Séminaire Praxitexte : interventions de Charlotte Lacoste et d'Hélène Parent (Crem, UL)
équipe Praxitexte
"Que demande le peuple ?" Les cahiers de doléances : 1789-2019
Intervenantes : Charlotte Lacoste et Hélène Parent (Crem, UL)
Le 15 janvier 2019, dans le sillage de la crise dite « des Gilets jaunes », le Président de la République Emmanuel Macron lance un « grand débat national » dont la principale modalité réside dans la mise à disposition, dans les mairies, de « cahiers de doléances » à remplir par les citoyens français. Ces derniers voient ainsi ressurgir dans l’espace public et médiatique une expression immédiatement associée, dans l’imaginaire collectif, à la Révolution française. Pourtant, les cahiers de doléances correspondent à une pratique très ancienne, bien qu’elle prenne des formes variées selon les époques. En effet, le terme « doléances » (de l’ancien français « douliance », substantif issu du verbe « douloir » qui signifie « souffrir ») désigne depuis le 13e siècle le recueil écrit des plaintes et réclamations des sujets du roi, en régime monarchique – et cette pratique est plus précisément associée à la convocation des États-Généraux par le roi, depuis leur première réunion en 1302 par Philippe le Bel. Ce n’est donc que rétrospectivement que les cahiers de doléances se trouvent liés à la Révolution – via la transformation de l’assemblée du tiers-état en « Assemblée nationale » le 17 juin 1789 – et donc à l’irruption du « peuple » sur la scène politique. La représentation qu’on se fait de ces « cahiers » est donc nimbée d’ambiguïté : moyen d’expression associé au processus révolutionnaire, ils n’en restent pas moins une pratique monarchique – en témoigne l’abandon du terme de « doléances » au profit de celui de « pétition » en régime parlementaire – ce qui n’a pas manqué d’être relevé à propos de l’initiative du président Macron.
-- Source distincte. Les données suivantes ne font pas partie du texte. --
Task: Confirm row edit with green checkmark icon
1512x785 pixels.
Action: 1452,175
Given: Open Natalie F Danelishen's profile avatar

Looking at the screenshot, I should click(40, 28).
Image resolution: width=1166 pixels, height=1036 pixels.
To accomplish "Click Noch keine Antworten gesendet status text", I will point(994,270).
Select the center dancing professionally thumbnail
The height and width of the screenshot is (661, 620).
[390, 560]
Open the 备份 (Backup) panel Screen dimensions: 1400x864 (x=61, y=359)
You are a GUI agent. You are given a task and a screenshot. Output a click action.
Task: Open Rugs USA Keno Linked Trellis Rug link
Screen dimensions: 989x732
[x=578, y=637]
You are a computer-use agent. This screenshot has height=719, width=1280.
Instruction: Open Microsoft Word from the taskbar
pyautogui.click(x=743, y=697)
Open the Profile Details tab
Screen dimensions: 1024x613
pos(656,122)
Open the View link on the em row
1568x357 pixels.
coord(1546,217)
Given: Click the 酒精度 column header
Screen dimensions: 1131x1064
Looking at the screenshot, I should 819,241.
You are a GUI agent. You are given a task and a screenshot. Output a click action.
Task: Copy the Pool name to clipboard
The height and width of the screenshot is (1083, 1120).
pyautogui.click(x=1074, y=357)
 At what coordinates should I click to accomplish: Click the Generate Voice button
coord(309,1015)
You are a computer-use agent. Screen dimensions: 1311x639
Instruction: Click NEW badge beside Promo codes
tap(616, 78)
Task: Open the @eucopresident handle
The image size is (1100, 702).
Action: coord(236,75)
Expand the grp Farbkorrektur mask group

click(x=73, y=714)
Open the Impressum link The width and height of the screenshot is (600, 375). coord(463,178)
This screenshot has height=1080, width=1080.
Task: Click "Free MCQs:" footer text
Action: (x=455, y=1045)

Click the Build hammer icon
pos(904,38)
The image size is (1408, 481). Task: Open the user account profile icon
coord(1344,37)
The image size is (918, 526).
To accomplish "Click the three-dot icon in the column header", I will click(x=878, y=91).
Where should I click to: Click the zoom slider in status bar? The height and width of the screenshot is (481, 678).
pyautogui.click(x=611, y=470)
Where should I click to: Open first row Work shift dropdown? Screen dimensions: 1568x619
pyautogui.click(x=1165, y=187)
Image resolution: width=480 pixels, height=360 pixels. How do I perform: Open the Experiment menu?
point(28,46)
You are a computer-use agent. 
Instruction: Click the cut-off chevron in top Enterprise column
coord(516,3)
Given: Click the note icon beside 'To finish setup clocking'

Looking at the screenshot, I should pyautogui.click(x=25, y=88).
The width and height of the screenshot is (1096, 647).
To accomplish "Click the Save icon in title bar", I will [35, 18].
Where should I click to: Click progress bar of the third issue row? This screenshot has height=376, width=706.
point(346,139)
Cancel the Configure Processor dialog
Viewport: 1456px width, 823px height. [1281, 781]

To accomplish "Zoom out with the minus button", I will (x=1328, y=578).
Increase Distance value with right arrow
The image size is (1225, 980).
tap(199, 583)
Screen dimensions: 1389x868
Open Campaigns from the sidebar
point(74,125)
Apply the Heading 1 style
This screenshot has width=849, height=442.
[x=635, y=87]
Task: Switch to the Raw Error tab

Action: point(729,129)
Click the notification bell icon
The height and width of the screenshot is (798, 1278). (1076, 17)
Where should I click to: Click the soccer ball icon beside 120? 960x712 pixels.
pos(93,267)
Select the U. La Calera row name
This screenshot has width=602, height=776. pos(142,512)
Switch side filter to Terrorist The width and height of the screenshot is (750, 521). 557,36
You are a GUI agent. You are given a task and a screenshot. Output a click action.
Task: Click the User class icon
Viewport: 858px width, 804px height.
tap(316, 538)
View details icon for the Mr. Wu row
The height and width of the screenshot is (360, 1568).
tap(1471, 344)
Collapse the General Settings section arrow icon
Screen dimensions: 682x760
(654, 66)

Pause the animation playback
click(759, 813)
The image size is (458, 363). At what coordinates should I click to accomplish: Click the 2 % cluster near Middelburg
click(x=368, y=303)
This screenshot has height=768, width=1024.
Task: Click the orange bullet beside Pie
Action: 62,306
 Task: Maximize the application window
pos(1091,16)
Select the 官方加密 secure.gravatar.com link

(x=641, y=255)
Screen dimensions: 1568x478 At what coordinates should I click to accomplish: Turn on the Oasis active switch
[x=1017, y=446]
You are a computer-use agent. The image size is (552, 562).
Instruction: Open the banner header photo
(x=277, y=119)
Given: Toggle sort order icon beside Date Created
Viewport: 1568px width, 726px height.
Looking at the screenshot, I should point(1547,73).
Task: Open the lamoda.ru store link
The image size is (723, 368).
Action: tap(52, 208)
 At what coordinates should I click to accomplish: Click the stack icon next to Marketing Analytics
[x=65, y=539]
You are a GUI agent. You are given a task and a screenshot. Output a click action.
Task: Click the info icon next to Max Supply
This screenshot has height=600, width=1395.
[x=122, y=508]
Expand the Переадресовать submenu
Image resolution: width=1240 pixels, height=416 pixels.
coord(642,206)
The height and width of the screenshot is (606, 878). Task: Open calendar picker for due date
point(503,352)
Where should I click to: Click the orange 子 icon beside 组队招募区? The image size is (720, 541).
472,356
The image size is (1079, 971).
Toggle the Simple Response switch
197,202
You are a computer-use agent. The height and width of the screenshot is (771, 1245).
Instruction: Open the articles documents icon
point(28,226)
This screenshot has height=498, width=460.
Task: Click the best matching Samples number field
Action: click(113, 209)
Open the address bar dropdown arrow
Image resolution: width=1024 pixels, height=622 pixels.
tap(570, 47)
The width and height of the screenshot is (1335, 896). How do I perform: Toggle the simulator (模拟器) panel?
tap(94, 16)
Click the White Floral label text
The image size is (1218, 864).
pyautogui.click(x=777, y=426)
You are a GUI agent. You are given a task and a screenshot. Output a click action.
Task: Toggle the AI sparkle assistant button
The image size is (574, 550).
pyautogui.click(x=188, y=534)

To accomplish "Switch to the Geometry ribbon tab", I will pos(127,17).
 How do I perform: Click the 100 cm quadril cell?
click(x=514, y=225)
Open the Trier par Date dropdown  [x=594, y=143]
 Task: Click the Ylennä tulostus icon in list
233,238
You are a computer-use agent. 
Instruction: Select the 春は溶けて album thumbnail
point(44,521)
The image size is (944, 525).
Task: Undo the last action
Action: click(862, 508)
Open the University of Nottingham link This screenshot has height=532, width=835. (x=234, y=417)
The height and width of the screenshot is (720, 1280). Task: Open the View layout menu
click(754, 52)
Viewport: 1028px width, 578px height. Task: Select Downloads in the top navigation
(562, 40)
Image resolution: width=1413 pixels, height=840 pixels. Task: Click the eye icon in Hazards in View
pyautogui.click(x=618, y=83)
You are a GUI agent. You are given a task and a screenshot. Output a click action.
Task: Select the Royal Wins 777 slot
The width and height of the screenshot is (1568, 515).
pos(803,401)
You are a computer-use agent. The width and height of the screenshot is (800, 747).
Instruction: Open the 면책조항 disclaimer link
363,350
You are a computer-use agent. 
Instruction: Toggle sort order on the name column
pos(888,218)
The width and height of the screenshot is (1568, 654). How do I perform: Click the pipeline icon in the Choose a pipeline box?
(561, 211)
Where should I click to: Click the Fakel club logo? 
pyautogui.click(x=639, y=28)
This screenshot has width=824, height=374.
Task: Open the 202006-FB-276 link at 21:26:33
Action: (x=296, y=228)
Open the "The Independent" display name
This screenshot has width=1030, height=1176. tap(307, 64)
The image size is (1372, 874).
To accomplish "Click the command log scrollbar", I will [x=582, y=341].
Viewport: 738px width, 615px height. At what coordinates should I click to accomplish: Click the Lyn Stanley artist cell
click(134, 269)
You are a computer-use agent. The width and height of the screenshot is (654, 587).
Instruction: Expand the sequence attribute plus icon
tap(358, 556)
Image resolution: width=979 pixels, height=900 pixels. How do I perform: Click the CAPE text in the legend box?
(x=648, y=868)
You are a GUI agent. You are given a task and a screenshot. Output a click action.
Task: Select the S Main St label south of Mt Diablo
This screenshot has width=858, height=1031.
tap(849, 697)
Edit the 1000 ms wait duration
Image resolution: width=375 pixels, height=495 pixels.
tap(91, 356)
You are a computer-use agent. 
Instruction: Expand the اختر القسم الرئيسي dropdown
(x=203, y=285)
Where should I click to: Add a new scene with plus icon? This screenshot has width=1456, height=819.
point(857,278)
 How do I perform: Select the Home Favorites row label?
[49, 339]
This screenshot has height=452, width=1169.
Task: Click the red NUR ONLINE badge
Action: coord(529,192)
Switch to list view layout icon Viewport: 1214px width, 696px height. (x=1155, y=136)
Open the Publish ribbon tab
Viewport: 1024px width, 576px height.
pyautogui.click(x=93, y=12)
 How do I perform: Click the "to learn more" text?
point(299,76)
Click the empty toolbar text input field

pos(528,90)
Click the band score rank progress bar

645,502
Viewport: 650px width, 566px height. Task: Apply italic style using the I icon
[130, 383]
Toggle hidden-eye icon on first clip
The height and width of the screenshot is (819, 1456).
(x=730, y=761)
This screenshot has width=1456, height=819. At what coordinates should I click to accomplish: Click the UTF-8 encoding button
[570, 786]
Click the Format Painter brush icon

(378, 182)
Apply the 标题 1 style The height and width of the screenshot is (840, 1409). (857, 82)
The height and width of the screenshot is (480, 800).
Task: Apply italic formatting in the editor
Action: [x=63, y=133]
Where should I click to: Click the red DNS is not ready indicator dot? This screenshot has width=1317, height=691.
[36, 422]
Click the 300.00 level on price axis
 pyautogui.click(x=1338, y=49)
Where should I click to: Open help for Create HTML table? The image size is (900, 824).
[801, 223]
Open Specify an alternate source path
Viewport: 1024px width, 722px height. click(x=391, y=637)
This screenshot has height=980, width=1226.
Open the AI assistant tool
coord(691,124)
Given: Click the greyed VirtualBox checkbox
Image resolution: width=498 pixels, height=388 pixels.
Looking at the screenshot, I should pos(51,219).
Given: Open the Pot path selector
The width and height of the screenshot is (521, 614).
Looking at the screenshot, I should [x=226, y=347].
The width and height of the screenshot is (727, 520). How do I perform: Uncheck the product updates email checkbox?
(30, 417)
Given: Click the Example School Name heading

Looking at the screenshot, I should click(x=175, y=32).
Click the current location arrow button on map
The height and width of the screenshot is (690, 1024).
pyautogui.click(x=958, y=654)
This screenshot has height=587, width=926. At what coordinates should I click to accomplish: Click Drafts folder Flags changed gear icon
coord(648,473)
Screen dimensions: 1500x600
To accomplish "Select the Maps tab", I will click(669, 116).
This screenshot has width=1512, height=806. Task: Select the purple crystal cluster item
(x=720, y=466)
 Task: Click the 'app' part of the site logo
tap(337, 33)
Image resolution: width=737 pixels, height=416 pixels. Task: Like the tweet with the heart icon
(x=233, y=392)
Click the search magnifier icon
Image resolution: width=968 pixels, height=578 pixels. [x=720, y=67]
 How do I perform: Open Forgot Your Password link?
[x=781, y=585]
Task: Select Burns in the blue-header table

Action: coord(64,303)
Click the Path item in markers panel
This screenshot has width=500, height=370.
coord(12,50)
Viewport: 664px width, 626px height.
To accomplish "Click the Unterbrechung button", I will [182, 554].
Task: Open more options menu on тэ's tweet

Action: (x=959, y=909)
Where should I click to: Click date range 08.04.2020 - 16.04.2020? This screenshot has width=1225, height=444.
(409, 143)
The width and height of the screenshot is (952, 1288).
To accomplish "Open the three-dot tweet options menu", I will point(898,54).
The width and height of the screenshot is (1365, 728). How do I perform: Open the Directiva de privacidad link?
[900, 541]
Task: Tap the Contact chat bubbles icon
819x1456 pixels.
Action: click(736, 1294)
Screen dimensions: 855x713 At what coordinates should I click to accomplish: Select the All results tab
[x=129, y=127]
Les « cahiers de doléances » de 2019 sont donc ainsi nommés en référence à ceux de 1789, et considérés comme des objets visant à « porter la parole » du peuple, une parole faite de plaintes et/ou de revendications. Mais leur forme et la manière dont ces « cahiers » sont remplis à 230 ans d’écart sont très différentes. Le terme même de « cahier » possède d’ailleurs un sens très générique, en renvoyant à un simple support écrit : il ne renseigne ni sur la forme, ni sur le contenu des textes recueillis – bien que ce terme, en ce qui concerne la consultation de 2019, puisse se teinter d’une connotation scolaire quelque peu infantilisante et donc contraignante, d’autant plus que les supports mis en place dans certaines petites mairies étaient effectivement des cahiers d’écolier. Comment, dès lors, peut-on définir ces « cahiers » et la parole qu’ils portent ? Dans notre intervention, nous nous donnerons deux objectifs :
- Dans le cadre de la réflexion collective de l’équipe Praxitexte sur le porte-parolat, nous nous demanderons comment évoluent les cahiers de doléances entre 1789 et 2019, en tant que supports d’une prise de parole populaire : quels sont les dispositifs par lesquels s’effectue cette prise de parole ? qui écrit dans ces cahiers et au nom de qui ? quelles formes ces écrits prennent-ils ? quelles sont leurs spécificités linguistiques et stylistiques ? Ces questions nous amèneront à tâcher de définir le « cahier de doléances » comme un genre discursif à part entière.
- Dans un cadre plus large, notre intervention sera l’occasion de présenter les grandes lignes d’un projet que nous envisageons de soumettre au prochain AAP de la MSH de Lorraine, qui nous mènera à la transcription et à l’analyse des cahiers de doléances de 1789 et de 2019 (voire également de 1945) pour le département de la Moselle (conservés aux archives départementales), dans une perspective linguistique, stylistique, et d’histoire des représentations.